(Given exercise)
Transcribe the data from the beginning up to and including the line that contains "Action: click(52, 20)", and leave the pictures out of your answer.
--- START Provided entries ---
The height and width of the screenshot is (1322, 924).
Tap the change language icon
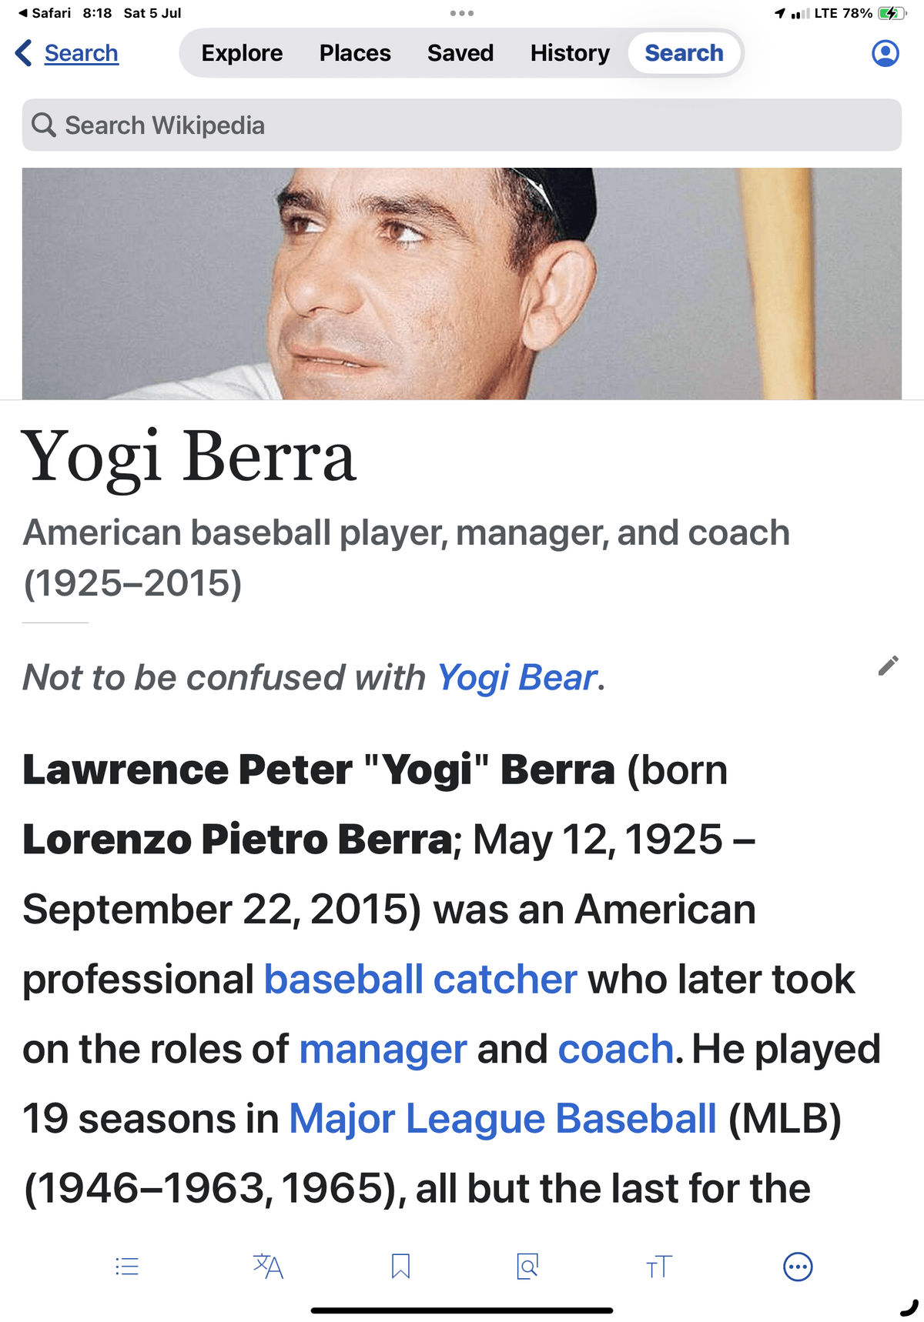(x=268, y=1266)
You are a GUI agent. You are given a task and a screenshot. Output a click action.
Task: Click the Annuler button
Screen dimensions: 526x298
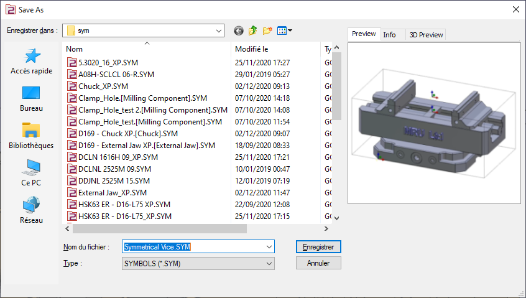pos(318,263)
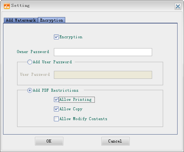
Task: Select the Encryption tab
Action: click(52, 20)
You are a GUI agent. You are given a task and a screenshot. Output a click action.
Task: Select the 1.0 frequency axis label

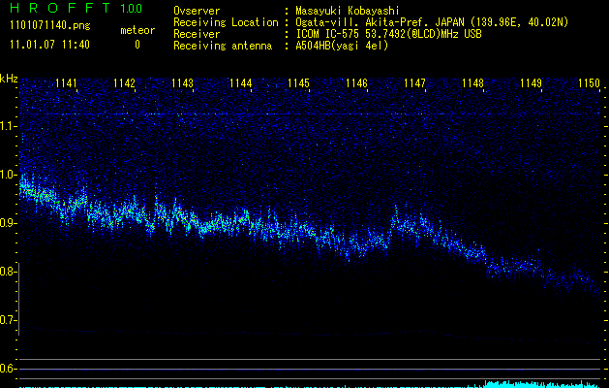tap(9, 175)
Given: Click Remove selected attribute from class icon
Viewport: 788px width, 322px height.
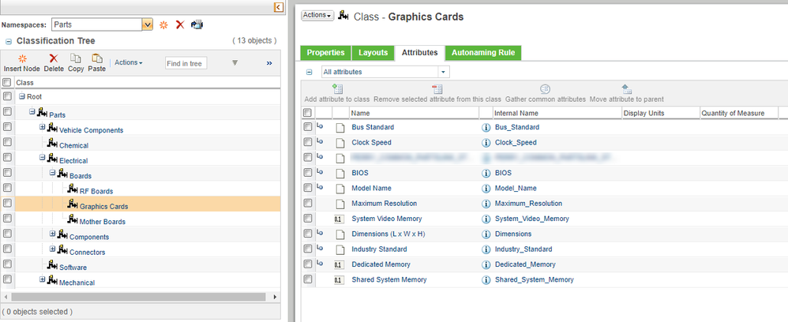Looking at the screenshot, I should 437,89.
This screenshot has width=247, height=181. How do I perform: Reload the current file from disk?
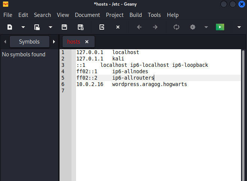(x=102, y=27)
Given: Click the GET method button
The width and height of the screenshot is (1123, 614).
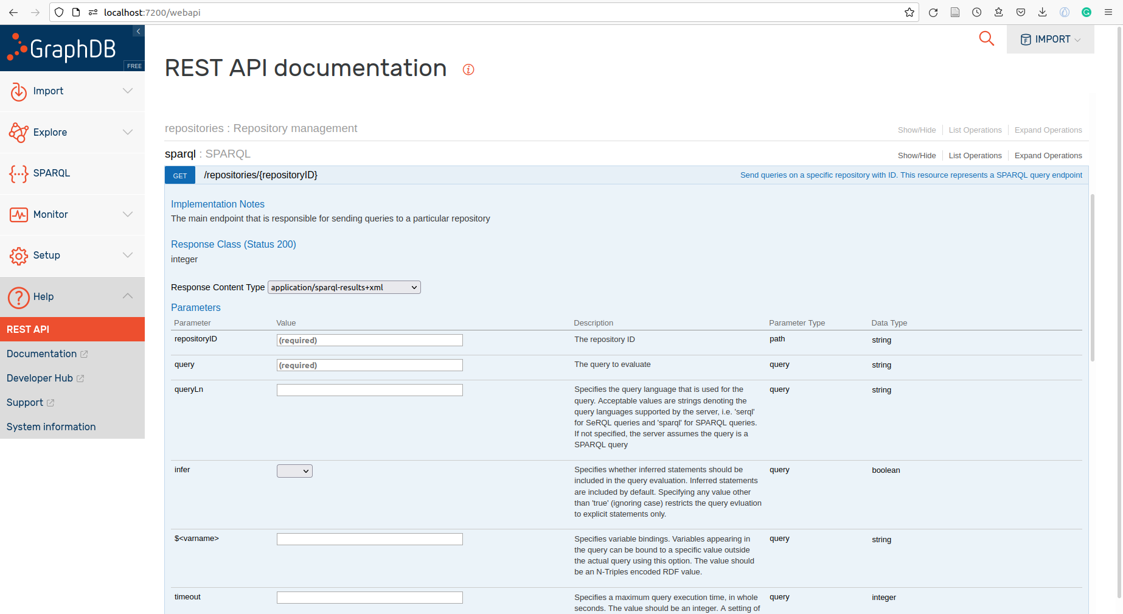Looking at the screenshot, I should (x=180, y=176).
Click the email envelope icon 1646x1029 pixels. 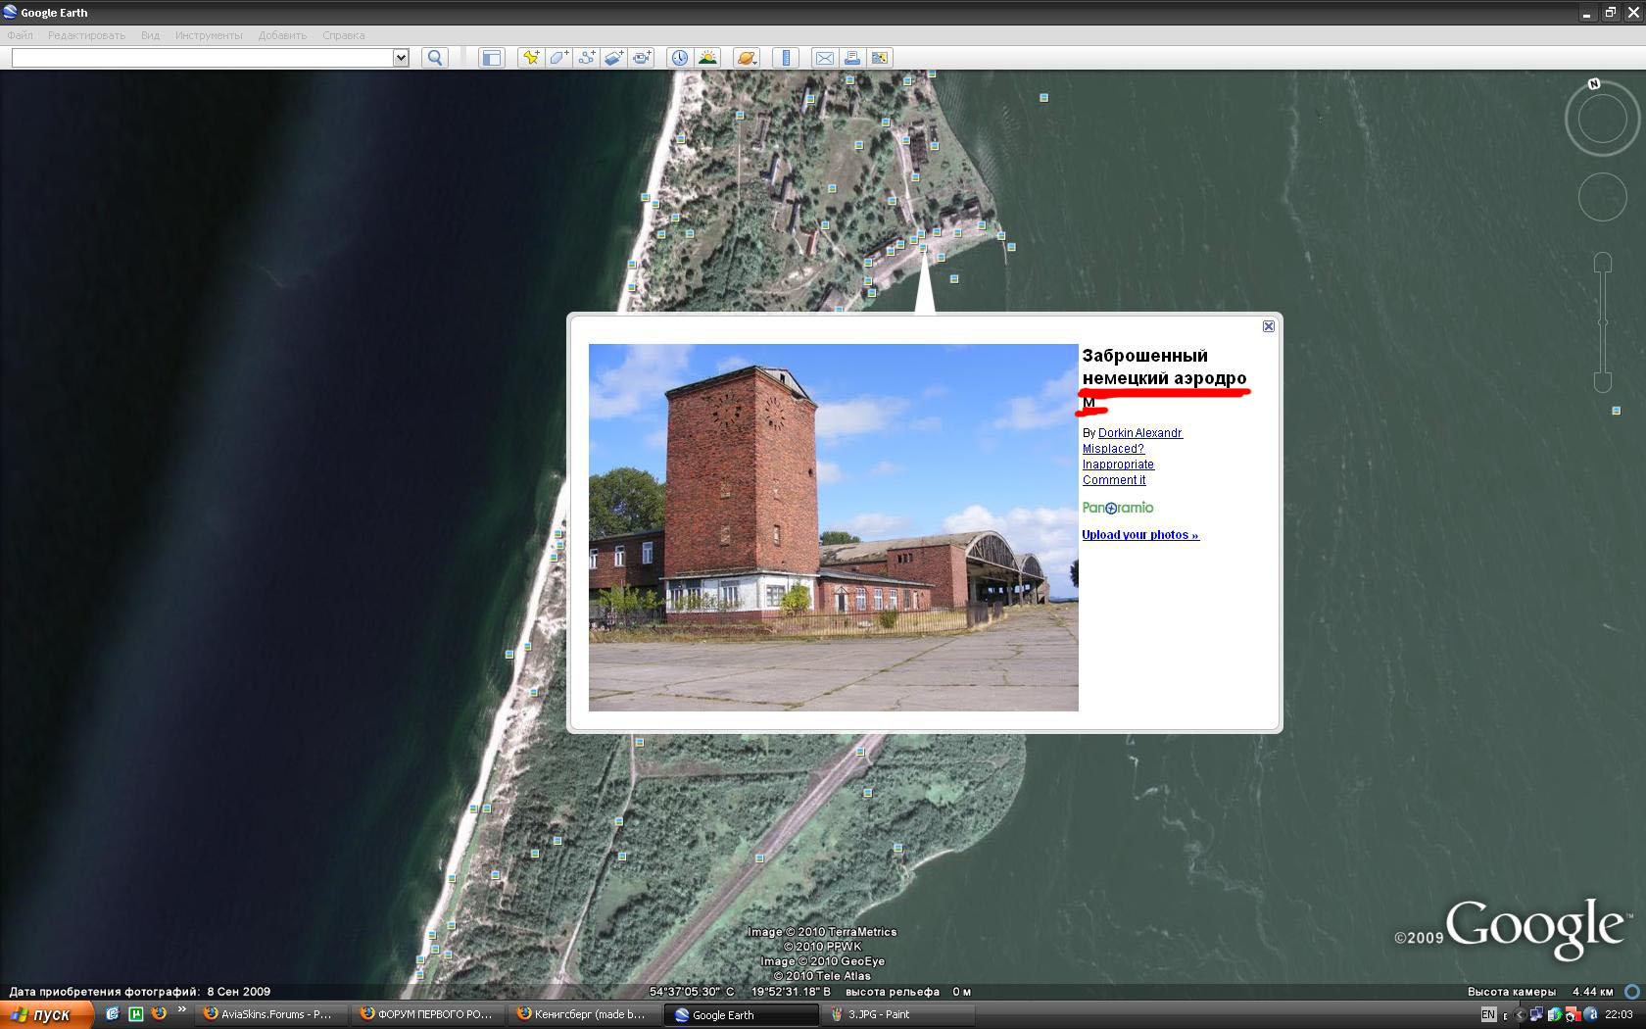tap(825, 58)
--- END Provided entries ---
(Exercise answer)
The height and width of the screenshot is (1322, 924).
Tap the change language icon
(x=268, y=1266)
You are a GUI agent. You are given a task and a screenshot. Output a click action.
Task: Click the Annuler button
Screen dimensions: 526x298
pos(318,263)
Task: Select the Encryption tab
Action: click(52, 20)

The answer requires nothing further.